- CONSIGNA
Transcribe el pasaje de la reflexión sobre la Semana Santa que empieza en "SEMANA SANTA" y termina en "de los hijos.".

- FRAGMENTO CITADO
**********

SEMANA SANTA
(reflexión tomada del libro:
Misericordia Entrañable de Marcelino Legido)
Cuando en una familia los
hijos son ya mayores, es cuando empieza de verdad su historia. Hasta entonces
el padre ha trabajado para ellos. Pero ahora es cuando ellos empiezan a compartir
el camino. Hay algo que les viene dado sin que ellos quieran: su propio ser,
que les hace ser hijos y por ello hermanos. Este hecho es un dato previo, de su
amor que les ha amado de antemano. También por este hecho parece que hay
trazados ya en la tierra unos caminos para llevar adelante la familia y
construir la casa, caminos que el amor del padre de antemano ha trazado. Sin
embargo, todo depende ahora de la respuesta de los hijos.
Cuando
los hijos están abiertos al amor del padre y son hijos de verdad, entonces
están abiertos también al amor de los hermanos, son hermanos de verdad. Pero
hay un grave riesgo en el camino. Los hijos mayores, por ser libres, pueden
decidir su respuesta al amor, que les ha salido al encuentro. Si se cierran al
amor del padre, rompiendo con su misericordia entrañable, desobedeciendo a los
caminos del amor, que su voluntad propone, entonces se cierran también al amor
de los hermanos. Nace en ellos la ambición, pretenden ser más que los otros.
Entre los hermanos se han levantado barreras; cada uno está a lo suyo. Pero las
barreras son, a su vez, trincheras, porque al ir cada uno a sus intereses la
familia se ha roto. Hay un conflicto que causa dolor y que lleva incluso a la
muerte. Cerrados al amor, en el que consistían, empiezan a dejar de ser y
mueren matando.

**********

- DATOS DE ORIGEN
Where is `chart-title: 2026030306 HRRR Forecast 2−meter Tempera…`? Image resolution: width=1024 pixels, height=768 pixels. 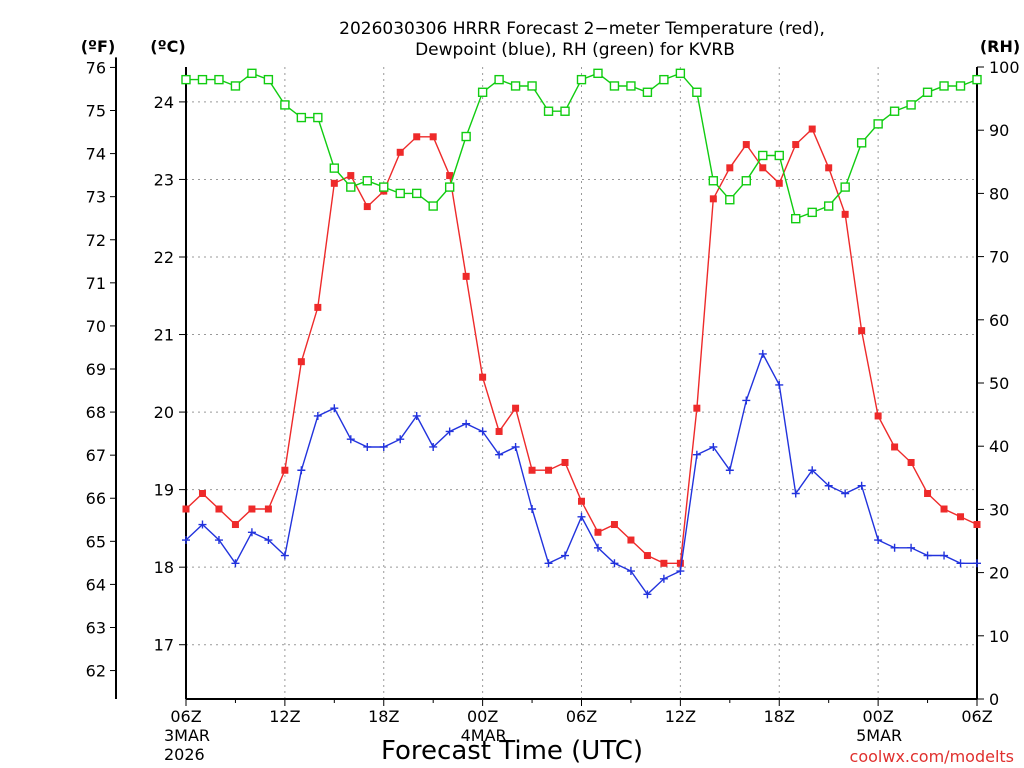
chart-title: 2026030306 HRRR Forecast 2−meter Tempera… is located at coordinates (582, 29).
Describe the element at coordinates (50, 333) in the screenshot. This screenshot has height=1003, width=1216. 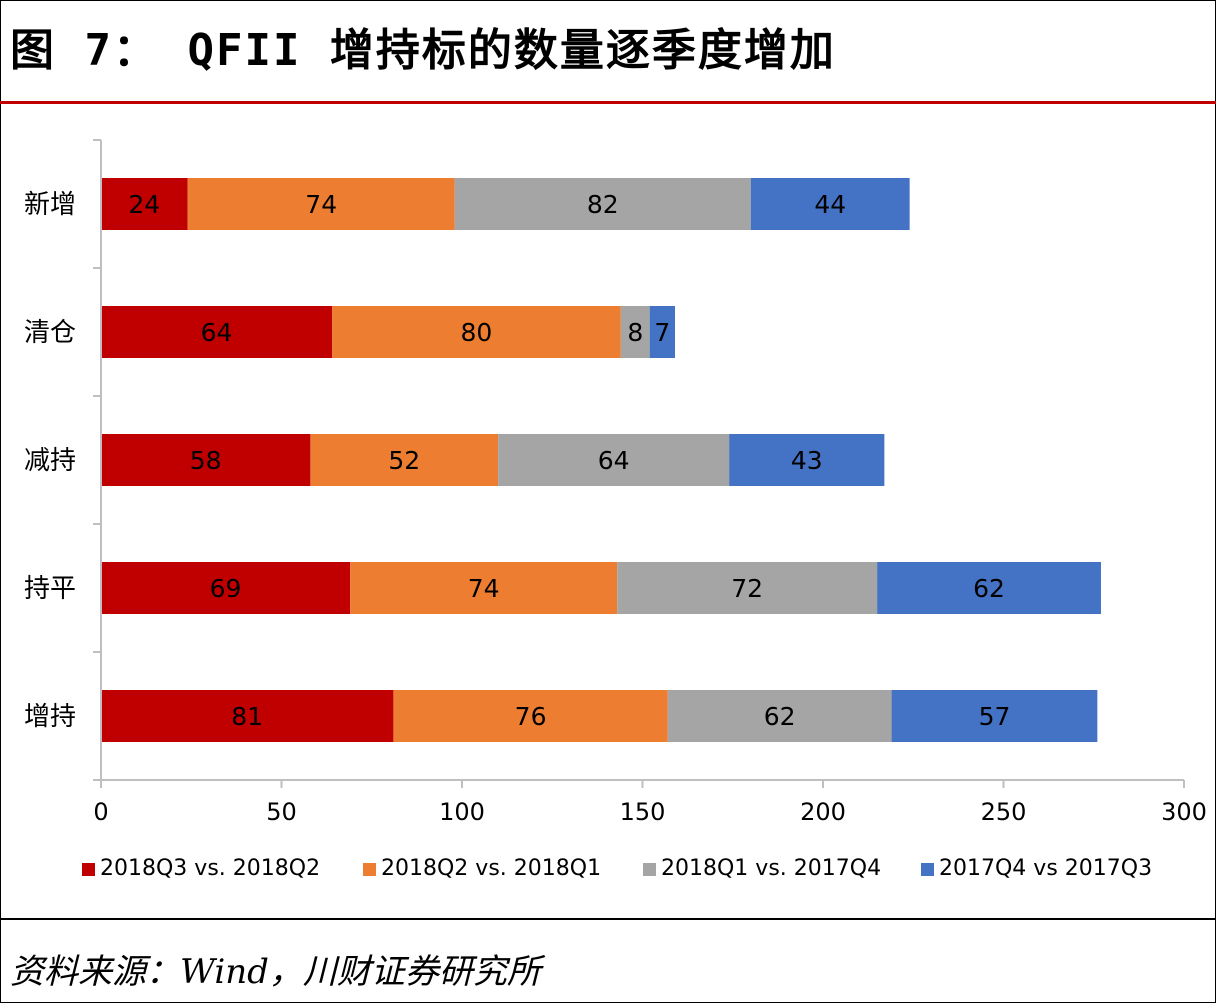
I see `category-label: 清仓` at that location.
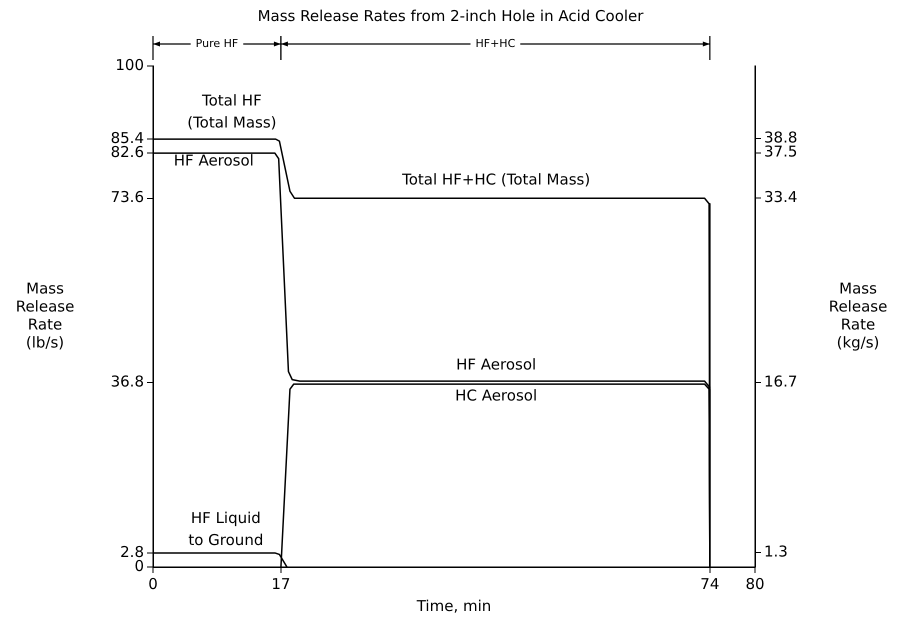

**********

- TU SOLUCIÓN
SEMANA SANTA
(reflexión tomada del libro:
Misericordia Entrañable de Marcelino Legido)
Cuando en una familia los
hijos son ya mayores, es cuando empieza de verdad su historia. Hasta entonces
el padre ha trabajado para ellos. Pero ahora es cuando ellos empiezan a compartir
el camino. Hay algo que les viene dado sin que ellos quieran: su propio ser,
que les hace ser hijos y por ello hermanos. Este hecho es un dato previo, de su
amor que les ha amado de antemano. También por este hecho parece que hay
trazados ya en la tierra unos caminos para llevar adelante la familia y
construir la casa, caminos que el amor del padre de antemano ha trazado. Sin
embargo, todo depende ahora de la respuesta de los hijos.